Interface element records
'''

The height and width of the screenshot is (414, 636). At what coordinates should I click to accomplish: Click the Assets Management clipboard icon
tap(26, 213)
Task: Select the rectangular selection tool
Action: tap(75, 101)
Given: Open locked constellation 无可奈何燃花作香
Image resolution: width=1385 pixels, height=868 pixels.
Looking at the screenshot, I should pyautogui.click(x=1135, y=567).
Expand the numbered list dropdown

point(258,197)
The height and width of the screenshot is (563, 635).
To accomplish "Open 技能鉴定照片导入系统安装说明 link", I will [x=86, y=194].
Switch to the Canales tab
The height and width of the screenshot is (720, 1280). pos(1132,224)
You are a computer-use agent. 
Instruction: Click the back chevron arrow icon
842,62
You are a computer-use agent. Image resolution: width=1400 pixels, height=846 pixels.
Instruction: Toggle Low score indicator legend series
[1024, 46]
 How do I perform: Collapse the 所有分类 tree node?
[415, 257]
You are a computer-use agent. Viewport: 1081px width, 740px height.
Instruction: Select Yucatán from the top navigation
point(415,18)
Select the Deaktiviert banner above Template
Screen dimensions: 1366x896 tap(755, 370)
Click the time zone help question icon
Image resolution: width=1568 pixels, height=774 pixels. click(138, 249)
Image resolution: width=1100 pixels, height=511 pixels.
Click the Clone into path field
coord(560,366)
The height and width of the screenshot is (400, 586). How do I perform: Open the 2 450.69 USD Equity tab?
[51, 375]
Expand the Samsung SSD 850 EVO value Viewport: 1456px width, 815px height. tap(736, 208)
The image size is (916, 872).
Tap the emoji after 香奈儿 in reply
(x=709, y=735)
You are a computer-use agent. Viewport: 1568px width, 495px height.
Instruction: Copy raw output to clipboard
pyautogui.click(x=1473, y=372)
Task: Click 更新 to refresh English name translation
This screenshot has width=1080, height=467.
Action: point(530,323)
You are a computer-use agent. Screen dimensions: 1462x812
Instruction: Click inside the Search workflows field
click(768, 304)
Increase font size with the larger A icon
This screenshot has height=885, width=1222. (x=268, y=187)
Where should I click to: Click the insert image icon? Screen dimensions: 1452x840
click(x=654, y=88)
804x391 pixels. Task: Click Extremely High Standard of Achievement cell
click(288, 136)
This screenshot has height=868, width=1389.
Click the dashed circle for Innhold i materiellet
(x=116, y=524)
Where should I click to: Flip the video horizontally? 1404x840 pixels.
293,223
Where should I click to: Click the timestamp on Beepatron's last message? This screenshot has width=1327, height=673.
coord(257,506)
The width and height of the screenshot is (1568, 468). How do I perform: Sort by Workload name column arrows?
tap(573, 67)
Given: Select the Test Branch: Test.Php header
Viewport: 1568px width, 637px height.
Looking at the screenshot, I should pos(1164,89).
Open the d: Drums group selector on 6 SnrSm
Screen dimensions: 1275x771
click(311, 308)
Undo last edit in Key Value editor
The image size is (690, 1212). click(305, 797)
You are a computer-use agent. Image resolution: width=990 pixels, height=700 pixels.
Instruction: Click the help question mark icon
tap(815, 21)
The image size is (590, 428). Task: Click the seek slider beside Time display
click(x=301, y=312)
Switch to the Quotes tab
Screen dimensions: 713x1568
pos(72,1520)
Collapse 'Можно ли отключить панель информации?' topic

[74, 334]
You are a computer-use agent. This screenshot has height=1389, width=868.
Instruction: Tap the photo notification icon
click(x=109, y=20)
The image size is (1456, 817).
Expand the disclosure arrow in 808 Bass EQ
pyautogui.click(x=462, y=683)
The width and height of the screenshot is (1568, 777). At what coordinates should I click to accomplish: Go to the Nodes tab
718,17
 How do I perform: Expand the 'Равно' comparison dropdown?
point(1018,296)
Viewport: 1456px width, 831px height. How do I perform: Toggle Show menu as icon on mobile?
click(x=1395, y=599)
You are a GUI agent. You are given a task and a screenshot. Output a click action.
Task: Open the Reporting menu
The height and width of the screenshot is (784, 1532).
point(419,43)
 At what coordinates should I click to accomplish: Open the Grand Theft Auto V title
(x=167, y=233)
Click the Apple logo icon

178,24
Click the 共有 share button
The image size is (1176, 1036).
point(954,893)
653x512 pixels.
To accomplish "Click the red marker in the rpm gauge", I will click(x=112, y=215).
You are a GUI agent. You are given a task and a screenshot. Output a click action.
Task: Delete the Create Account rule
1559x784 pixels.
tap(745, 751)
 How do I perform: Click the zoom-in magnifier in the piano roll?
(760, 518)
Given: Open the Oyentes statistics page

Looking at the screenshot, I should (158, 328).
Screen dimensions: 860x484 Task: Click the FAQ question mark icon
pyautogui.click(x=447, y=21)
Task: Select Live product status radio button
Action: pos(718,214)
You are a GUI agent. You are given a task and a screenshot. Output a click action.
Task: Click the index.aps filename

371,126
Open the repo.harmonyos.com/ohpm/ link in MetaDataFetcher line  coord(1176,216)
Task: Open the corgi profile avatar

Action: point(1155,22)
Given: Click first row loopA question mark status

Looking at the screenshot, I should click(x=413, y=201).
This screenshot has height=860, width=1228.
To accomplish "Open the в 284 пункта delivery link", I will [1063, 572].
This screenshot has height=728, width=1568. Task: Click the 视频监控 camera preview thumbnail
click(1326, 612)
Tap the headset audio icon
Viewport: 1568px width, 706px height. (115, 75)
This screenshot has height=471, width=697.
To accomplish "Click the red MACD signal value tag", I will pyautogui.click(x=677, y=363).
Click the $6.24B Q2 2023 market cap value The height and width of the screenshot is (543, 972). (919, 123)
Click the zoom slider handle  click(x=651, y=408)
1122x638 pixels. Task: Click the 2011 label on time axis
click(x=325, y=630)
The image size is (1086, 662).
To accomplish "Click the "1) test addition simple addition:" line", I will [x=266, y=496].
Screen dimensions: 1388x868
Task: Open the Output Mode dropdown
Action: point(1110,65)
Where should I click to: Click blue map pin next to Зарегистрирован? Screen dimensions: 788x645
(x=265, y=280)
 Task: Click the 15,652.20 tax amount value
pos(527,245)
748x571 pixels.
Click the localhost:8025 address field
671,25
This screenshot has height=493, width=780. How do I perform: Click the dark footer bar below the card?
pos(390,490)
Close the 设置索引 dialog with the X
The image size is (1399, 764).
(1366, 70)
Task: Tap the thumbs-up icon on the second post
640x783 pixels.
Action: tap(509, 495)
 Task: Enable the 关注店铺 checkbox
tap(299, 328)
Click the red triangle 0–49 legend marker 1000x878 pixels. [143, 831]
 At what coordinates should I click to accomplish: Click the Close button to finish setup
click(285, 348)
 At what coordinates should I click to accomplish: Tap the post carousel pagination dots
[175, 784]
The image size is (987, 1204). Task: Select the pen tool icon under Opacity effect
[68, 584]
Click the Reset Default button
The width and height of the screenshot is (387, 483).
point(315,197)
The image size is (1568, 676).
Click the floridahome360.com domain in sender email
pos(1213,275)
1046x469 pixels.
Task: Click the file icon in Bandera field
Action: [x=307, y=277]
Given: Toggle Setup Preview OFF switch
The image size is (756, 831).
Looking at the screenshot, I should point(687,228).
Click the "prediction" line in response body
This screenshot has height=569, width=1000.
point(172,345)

'''

Copy the items above line for line, with no changes.

--- Task output ---
The height and width of the screenshot is (414, 636). At what coordinates should I click to accomplish: Click the Assets Management clipboard icon
tap(26, 213)
Task: Select the rectangular selection tool
Action: tap(75, 101)
Given: Open locked constellation 无可奈何燃花作香
Image resolution: width=1385 pixels, height=868 pixels.
Looking at the screenshot, I should pyautogui.click(x=1135, y=567).
Expand the numbered list dropdown

point(258,197)
The height and width of the screenshot is (563, 635).
To accomplish "Open 技能鉴定照片导入系统安装说明 link", I will [x=86, y=194].
Switch to the Canales tab
The height and width of the screenshot is (720, 1280). pos(1132,224)
You are a computer-use agent. 
Instruction: Click the back chevron arrow icon
842,62
You are a computer-use agent. Image resolution: width=1400 pixels, height=846 pixels.
Instruction: Toggle Low score indicator legend series
[1024, 46]
 How do I perform: Collapse the 所有分类 tree node?
[415, 257]
You are a computer-use agent. Viewport: 1081px width, 740px height.
Instruction: Select Yucatán from the top navigation
point(415,18)
Select the Deaktiviert banner above Template
Screen dimensions: 1366x896 tap(755, 370)
Click the time zone help question icon
Image resolution: width=1568 pixels, height=774 pixels. click(138, 249)
Image resolution: width=1100 pixels, height=511 pixels.
Click the Clone into path field
coord(560,366)
The height and width of the screenshot is (400, 586). How do I perform: Open the 2 450.69 USD Equity tab?
[51, 375]
Expand the Samsung SSD 850 EVO value Viewport: 1456px width, 815px height. tap(736, 208)
The image size is (916, 872).
Tap the emoji after 香奈儿 in reply
(x=709, y=735)
You are a computer-use agent. Viewport: 1568px width, 495px height.
Instruction: Copy raw output to clipboard
pyautogui.click(x=1473, y=372)
Task: Click 更新 to refresh English name translation
This screenshot has width=1080, height=467.
Action: point(530,323)
You are a computer-use agent. Screen dimensions: 1462x812
Instruction: Click inside the Search workflows field
click(768, 304)
Increase font size with the larger A icon
This screenshot has height=885, width=1222. (x=268, y=187)
Where should I click to: Click the insert image icon? Screen dimensions: 1452x840
click(x=654, y=88)
804x391 pixels. Task: Click Extremely High Standard of Achievement cell
click(288, 136)
This screenshot has height=868, width=1389.
Click the dashed circle for Innhold i materiellet
(x=116, y=524)
Where should I click to: Flip the video horizontally? 1404x840 pixels.
293,223
Where should I click to: Click the timestamp on Beepatron's last message? This screenshot has width=1327, height=673.
coord(257,506)
The width and height of the screenshot is (1568, 468). How do I perform: Sort by Workload name column arrows?
tap(573, 67)
Given: Select the Test Branch: Test.Php header
Viewport: 1568px width, 637px height.
Looking at the screenshot, I should pos(1164,89).
Open the d: Drums group selector on 6 SnrSm
Screen dimensions: 1275x771
click(311, 308)
Undo last edit in Key Value editor
The image size is (690, 1212). click(305, 797)
You are a computer-use agent. Image resolution: width=990 pixels, height=700 pixels.
Instruction: Click the help question mark icon
tap(815, 21)
The image size is (590, 428). Task: Click the seek slider beside Time display
click(x=301, y=312)
Switch to the Quotes tab
Screen dimensions: 713x1568
pos(72,1520)
Collapse 'Можно ли отключить панель информации?' topic

[74, 334]
You are a computer-use agent. This screenshot has height=1389, width=868.
Instruction: Tap the photo notification icon
click(x=109, y=20)
The image size is (1456, 817).
Expand the disclosure arrow in 808 Bass EQ
pyautogui.click(x=462, y=683)
The width and height of the screenshot is (1568, 777). At what coordinates should I click to accomplish: Go to the Nodes tab
718,17
 How do I perform: Expand the 'Равно' comparison dropdown?
point(1018,296)
Viewport: 1456px width, 831px height. How do I perform: Toggle Show menu as icon on mobile?
click(x=1395, y=599)
You are a GUI agent. You are given a task and a screenshot. Output a click action.
Task: Open the Reporting menu
The height and width of the screenshot is (784, 1532).
point(419,43)
 At what coordinates should I click to accomplish: Open the Grand Theft Auto V title
(x=167, y=233)
Click the Apple logo icon

178,24
Click the 共有 share button
The image size is (1176, 1036).
point(954,893)
653x512 pixels.
To accomplish "Click the red marker in the rpm gauge", I will click(x=112, y=215).
You are a GUI agent. You are given a task and a screenshot. Output a click action.
Task: Delete the Create Account rule
1559x784 pixels.
tap(745, 751)
 How do I perform: Click the zoom-in magnifier in the piano roll?
(760, 518)
Given: Open the Oyentes statistics page

Looking at the screenshot, I should (158, 328).
Screen dimensions: 860x484 Task: Click the FAQ question mark icon
pyautogui.click(x=447, y=21)
Task: Select Live product status radio button
Action: pos(718,214)
You are a GUI agent. You are given a task and a screenshot. Output a click action.
Task: Click the index.aps filename

371,126
Open the repo.harmonyos.com/ohpm/ link in MetaDataFetcher line  coord(1176,216)
Task: Open the corgi profile avatar

Action: point(1155,22)
Given: Click first row loopA question mark status

Looking at the screenshot, I should click(x=413, y=201).
This screenshot has height=860, width=1228.
To accomplish "Open the в 284 пункта delivery link", I will [1063, 572].
This screenshot has height=728, width=1568. Task: Click the 视频监控 camera preview thumbnail
click(1326, 612)
Tap the headset audio icon
Viewport: 1568px width, 706px height. (115, 75)
This screenshot has height=471, width=697.
To accomplish "Click the red MACD signal value tag", I will pyautogui.click(x=677, y=363).
Click the $6.24B Q2 2023 market cap value The height and width of the screenshot is (543, 972). (919, 123)
Click the zoom slider handle  click(x=651, y=408)
1122x638 pixels. Task: Click the 2011 label on time axis
click(x=325, y=630)
The image size is (1086, 662).
To accomplish "Click the "1) test addition simple addition:" line", I will [x=266, y=496].
Screen dimensions: 1388x868
Task: Open the Output Mode dropdown
Action: point(1110,65)
Where should I click to: Click blue map pin next to Зарегистрирован? Screen dimensions: 788x645
(x=265, y=280)
 Task: Click the 15,652.20 tax amount value
pos(527,245)
748x571 pixels.
Click the localhost:8025 address field
671,25
This screenshot has height=493, width=780. How do I perform: Click the dark footer bar below the card?
pos(390,490)
Close the 设置索引 dialog with the X
The image size is (1399, 764).
(1366, 70)
Task: Tap the thumbs-up icon on the second post
640x783 pixels.
Action: tap(509, 495)
 Task: Enable the 关注店铺 checkbox
tap(299, 328)
Click the red triangle 0–49 legend marker 1000x878 pixels. [143, 831]
 At what coordinates should I click to accomplish: Click the Close button to finish setup
click(285, 348)
 At what coordinates should I click to accomplish: Tap the post carousel pagination dots
[175, 784]
The image size is (987, 1204). Task: Select the pen tool icon under Opacity effect
[68, 584]
Click the Reset Default button
The width and height of the screenshot is (387, 483).
point(315,197)
The image size is (1568, 676).
Click the floridahome360.com domain in sender email
pos(1213,275)
1046x469 pixels.
Task: Click the file icon in Bandera field
Action: [x=307, y=277]
Given: Toggle Setup Preview OFF switch
The image size is (756, 831).
Looking at the screenshot, I should point(687,228).
Click the "prediction" line in response body
This screenshot has height=569, width=1000.
point(172,345)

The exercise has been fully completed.